JOB ITEM:
Continue the news article below on the Pend Oreille Public Utility District's appeal of its Box Canyon Dam license, starting after its final sentence.

EXCERPT:
▬▬▬▬▬▬▬▬▬▬

Dam license faces appeal
Saying the conditions imposed upon it would pose an unfair financial burden on ratepayers, the Pend Oreille Public Utility District on Friday appealed portions of its new 50-year license to operate the Box Canyon Dam.
In a motion filed with the Federal Energy Regulatory Commission, the utility said certain license requirements would cost more than $2.4 million to implement in the first six months and more than $5 million in the first two years.
Any of the parties involved in the relicensing process has the right to appeal parts of the license to FERC within 30 days of its issuance. They also have the option of appealing FERC’s decision to the U.S. Court of Appeals, a FERC spokesperson said.
The utility objects primarily to a requirement by the U.S. Department of the Interior that it build fish passageways both above and below its dam, said the district’s manager, Bob Geddes. Though the Interior Department has the right to impose mandatory conditions on the license, two FERC commissioners disagreed that the utility district should have to follow the requirement because, they said, the science behind it is faulty.

▬▬▬▬▬▬▬▬▬▬

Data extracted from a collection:
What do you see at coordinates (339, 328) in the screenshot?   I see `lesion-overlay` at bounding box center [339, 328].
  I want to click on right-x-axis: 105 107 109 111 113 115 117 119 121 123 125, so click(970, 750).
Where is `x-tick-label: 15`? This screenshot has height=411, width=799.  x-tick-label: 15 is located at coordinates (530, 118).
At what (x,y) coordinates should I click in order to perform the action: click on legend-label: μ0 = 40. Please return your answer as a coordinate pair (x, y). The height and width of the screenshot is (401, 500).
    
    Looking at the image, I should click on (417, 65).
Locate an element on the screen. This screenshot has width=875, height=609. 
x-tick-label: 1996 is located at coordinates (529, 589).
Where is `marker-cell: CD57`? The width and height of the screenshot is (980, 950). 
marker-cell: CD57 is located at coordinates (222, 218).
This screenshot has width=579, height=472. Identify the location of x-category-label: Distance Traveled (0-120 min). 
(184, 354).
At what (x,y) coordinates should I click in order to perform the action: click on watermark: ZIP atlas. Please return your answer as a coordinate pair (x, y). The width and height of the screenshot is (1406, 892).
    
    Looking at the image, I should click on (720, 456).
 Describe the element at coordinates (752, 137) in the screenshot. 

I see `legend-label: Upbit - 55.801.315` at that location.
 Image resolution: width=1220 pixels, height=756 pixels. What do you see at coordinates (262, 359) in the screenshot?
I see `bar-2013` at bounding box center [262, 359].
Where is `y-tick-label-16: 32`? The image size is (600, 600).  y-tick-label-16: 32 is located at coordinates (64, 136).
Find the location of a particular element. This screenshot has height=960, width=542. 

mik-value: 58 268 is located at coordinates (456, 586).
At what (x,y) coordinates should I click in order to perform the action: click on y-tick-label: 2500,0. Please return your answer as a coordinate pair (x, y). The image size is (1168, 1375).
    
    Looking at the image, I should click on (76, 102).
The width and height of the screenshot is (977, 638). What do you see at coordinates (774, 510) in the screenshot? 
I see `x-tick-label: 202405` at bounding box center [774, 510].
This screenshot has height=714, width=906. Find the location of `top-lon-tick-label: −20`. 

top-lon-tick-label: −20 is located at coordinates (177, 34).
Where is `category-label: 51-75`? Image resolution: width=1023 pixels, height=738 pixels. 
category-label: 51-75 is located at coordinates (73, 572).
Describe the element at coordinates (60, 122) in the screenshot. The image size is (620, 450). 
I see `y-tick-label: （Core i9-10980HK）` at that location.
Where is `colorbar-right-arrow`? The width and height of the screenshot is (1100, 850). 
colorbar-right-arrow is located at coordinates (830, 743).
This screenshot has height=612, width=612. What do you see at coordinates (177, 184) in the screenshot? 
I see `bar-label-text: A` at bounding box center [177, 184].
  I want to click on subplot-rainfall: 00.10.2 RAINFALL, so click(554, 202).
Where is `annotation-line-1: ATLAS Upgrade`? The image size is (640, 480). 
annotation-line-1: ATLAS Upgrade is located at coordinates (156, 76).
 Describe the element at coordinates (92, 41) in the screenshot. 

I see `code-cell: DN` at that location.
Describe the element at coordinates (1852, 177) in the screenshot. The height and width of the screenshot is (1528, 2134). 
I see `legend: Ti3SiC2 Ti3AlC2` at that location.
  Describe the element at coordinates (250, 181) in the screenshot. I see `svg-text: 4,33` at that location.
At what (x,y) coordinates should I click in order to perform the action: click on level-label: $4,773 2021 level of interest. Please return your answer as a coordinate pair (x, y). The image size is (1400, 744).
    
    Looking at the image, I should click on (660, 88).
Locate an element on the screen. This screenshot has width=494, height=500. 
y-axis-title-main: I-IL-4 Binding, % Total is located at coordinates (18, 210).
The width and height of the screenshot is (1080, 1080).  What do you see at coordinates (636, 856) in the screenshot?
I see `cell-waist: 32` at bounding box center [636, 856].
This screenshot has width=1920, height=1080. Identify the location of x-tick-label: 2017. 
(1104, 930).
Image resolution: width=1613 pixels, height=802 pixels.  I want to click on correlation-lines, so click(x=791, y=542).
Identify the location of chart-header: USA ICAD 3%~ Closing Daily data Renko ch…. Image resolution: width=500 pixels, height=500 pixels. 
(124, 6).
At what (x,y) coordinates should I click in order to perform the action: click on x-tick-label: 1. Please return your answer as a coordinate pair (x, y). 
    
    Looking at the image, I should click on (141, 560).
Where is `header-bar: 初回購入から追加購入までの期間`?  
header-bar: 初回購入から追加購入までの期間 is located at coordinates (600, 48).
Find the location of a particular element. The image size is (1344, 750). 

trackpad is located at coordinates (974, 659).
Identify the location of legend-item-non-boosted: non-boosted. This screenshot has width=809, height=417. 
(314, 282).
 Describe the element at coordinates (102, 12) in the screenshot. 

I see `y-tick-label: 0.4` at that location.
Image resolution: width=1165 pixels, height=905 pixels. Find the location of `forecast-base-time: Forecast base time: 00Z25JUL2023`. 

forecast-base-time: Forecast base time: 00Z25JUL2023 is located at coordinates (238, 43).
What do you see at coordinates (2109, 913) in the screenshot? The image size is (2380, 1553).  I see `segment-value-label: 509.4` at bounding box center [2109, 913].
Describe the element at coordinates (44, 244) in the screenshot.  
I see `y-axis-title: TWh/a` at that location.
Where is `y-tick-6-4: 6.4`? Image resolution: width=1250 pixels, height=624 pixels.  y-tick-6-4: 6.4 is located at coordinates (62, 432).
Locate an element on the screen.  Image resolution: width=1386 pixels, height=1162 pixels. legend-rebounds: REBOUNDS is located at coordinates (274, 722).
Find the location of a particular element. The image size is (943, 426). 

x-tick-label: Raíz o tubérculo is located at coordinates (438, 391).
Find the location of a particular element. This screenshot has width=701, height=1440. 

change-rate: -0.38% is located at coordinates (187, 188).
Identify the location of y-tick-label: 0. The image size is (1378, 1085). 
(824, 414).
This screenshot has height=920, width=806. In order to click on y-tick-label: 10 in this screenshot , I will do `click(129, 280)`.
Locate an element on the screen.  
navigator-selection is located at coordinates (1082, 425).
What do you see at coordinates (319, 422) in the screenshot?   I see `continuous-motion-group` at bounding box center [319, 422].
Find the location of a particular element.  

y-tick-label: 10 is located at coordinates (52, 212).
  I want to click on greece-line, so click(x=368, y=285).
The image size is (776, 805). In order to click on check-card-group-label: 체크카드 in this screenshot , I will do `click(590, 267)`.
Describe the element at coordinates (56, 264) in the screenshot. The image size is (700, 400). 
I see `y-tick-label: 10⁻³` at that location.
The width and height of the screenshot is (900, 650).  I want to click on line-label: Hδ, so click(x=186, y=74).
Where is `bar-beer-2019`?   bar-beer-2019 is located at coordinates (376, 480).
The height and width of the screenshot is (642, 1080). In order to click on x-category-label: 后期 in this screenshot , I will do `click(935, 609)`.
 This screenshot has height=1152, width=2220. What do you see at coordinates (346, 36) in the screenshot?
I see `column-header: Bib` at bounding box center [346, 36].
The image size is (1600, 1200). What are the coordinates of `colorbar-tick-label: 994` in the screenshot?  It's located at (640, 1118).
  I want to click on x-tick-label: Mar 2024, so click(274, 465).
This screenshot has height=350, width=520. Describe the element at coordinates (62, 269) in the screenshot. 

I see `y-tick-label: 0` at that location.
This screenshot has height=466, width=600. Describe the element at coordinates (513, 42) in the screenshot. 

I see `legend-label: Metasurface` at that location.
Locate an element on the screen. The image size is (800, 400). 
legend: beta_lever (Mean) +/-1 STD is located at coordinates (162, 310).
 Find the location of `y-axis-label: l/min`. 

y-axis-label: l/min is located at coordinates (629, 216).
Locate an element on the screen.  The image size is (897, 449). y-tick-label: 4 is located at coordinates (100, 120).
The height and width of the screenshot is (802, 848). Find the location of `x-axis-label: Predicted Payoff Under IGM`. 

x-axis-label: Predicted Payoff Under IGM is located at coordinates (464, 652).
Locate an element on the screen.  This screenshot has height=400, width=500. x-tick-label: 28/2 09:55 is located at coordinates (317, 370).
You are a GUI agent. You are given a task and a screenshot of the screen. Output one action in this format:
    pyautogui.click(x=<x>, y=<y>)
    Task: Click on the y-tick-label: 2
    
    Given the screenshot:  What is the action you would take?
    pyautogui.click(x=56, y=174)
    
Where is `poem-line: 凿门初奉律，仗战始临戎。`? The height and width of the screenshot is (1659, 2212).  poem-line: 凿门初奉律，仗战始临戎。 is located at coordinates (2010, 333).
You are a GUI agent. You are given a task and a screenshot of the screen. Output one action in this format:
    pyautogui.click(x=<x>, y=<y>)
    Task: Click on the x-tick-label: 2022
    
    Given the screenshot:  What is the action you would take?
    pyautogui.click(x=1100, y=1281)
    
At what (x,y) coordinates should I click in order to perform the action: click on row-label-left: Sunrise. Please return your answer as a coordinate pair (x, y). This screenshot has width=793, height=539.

▬▬▬▬▬▬▬▬▬▬

EXERCISE OUTPUT:
“Our Environmental Impact Statement concluded that fish passage at the project has not been established because of the lack of data indicating that substantial numbers of target species are attempting to migrate past Box Canyon Dam and the low numbers of these fish found below the dam,” wrote FERC Chairman Pat Wood. “For these reasons, I do not believe that the results of our EIS warrant the construction and operation of expensive fish passage facilities at this project.”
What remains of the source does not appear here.